++++ Dataset excerpts ++++
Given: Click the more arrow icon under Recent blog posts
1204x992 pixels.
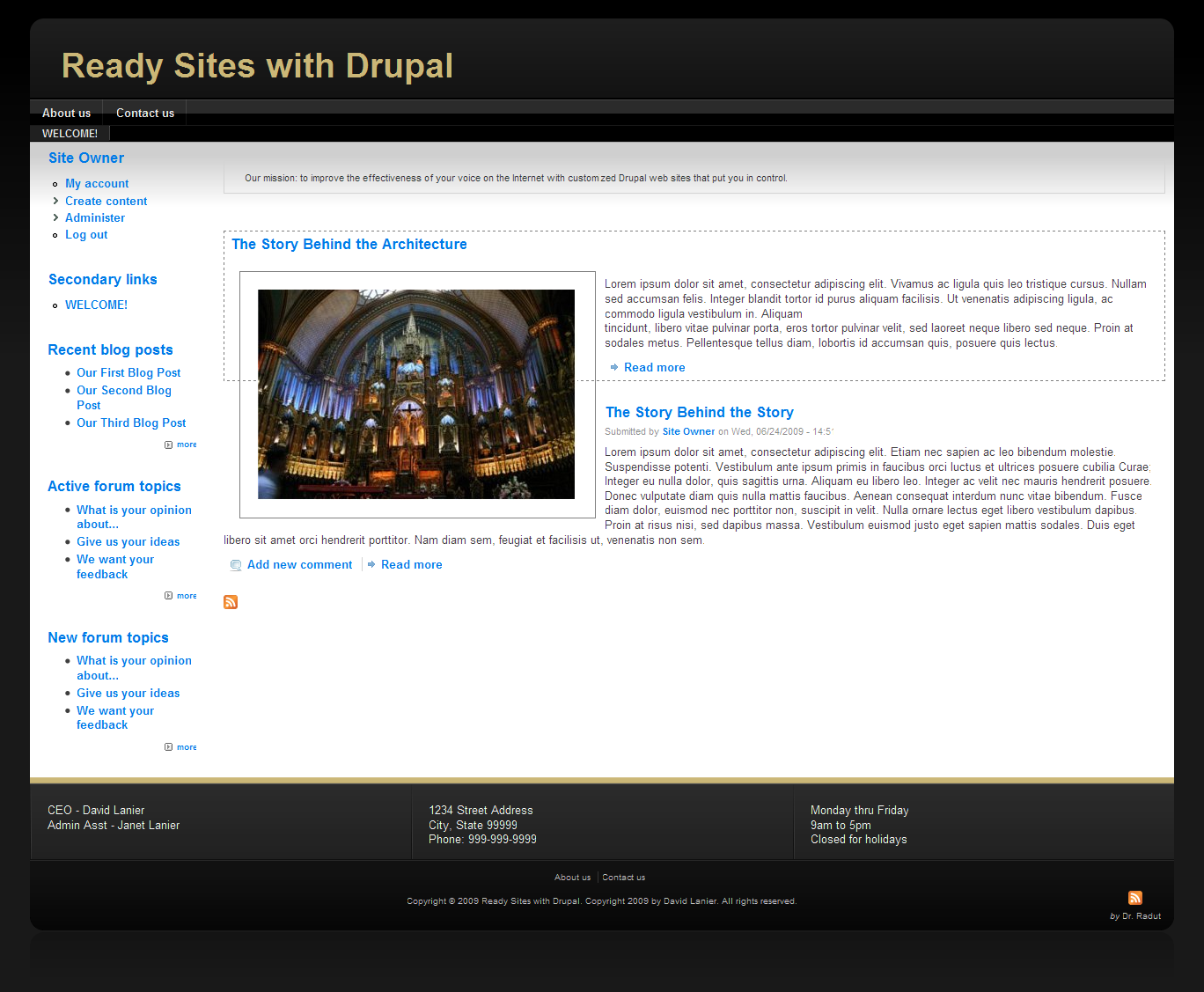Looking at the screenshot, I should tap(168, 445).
++++
++++ Dataset excerpts ++++
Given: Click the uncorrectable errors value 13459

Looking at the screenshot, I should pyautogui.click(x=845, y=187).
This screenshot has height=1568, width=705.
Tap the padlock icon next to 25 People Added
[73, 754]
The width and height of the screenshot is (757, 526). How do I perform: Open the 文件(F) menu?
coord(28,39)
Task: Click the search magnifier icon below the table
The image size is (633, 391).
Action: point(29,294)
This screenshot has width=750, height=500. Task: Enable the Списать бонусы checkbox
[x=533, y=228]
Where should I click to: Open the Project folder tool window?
++++
§ Exercise description
Give back every line from the one containing "Given: Click the more" down to the one containing "Looking at the screenshot, I should tap(168, 445).", word for word and with both of those lines included. Leave the pictures out.

§ Result
Given: Click the more arrow icon under Recent blog posts
1204x992 pixels.
Looking at the screenshot, I should tap(168, 445).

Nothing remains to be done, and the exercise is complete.